Zamaneh Kassiri, Assistant Professor at the Mazankowski Alberta Heart Institute, became interested in the cardiovascular system after taking a general physiology course in her second year of university. This drove her to pursue her graduate training in exploring different aspects of the cardiovascular science. Had she not stayed in basic science, her discoveries on cardiac inhibitors of matrix metalloproteinases (TIMPs) would not be making waves.

The mechanism that connects the heart's cells and synchronizes them into one working pump is a network called the extracellular matrix (ECM). Kassiri and her team are studying the TIMPs that regulate the ECM's integrity by controlling the function of matrix metalloproteinases (MMPs) and the balance between the two that the ECM must maintain to function disease-free.
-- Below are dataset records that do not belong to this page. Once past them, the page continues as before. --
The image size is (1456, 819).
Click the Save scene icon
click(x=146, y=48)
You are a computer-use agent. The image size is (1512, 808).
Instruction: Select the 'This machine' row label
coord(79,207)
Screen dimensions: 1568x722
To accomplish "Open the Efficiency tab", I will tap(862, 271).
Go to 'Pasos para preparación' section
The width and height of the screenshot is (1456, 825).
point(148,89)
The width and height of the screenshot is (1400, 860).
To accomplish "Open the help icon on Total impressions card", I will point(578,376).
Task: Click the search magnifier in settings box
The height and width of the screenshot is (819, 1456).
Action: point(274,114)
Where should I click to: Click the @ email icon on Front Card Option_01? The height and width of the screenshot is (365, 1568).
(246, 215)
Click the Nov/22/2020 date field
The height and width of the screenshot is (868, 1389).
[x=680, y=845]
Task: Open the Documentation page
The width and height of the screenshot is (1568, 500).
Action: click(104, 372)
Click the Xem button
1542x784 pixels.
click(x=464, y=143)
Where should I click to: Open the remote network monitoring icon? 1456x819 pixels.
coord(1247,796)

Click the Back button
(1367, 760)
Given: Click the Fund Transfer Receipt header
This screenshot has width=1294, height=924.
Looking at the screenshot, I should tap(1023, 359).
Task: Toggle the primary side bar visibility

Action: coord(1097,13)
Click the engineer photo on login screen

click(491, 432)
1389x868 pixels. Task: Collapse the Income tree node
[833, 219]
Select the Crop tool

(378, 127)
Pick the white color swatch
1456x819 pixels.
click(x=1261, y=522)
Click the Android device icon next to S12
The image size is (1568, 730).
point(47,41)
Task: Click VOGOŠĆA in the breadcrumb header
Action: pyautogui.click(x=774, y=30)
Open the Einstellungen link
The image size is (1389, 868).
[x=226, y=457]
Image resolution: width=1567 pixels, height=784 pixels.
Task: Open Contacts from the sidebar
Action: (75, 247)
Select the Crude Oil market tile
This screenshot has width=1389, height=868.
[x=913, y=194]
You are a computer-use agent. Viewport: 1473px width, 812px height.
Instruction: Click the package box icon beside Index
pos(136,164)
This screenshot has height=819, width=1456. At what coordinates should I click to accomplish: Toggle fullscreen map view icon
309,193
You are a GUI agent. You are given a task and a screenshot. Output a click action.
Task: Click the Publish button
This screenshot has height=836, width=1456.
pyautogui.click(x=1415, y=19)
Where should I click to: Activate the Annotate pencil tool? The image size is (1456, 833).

Kassiri and her team have found that TIMP levels are reduced in injured hearts. They have also identified each of the four TIMPs that contribute differently to the maintenance of the ECM. In a breakthrough experiment, the team is injecting individual TIMPs into hearts to validate the effects before trying various combinations to establish the best results.

Since infarcted human hearts also show a reduction in TIMPs, Kassiri believes the hypothesis will hold true at clinical trials. This approach is significant because it could reverse the condition instead of maintaining the status quo. It is also different because it targets structural remodelling rather than signalling pathways.

"It's a good day when experiments work," she says."Because they don't always. That's why it's called research."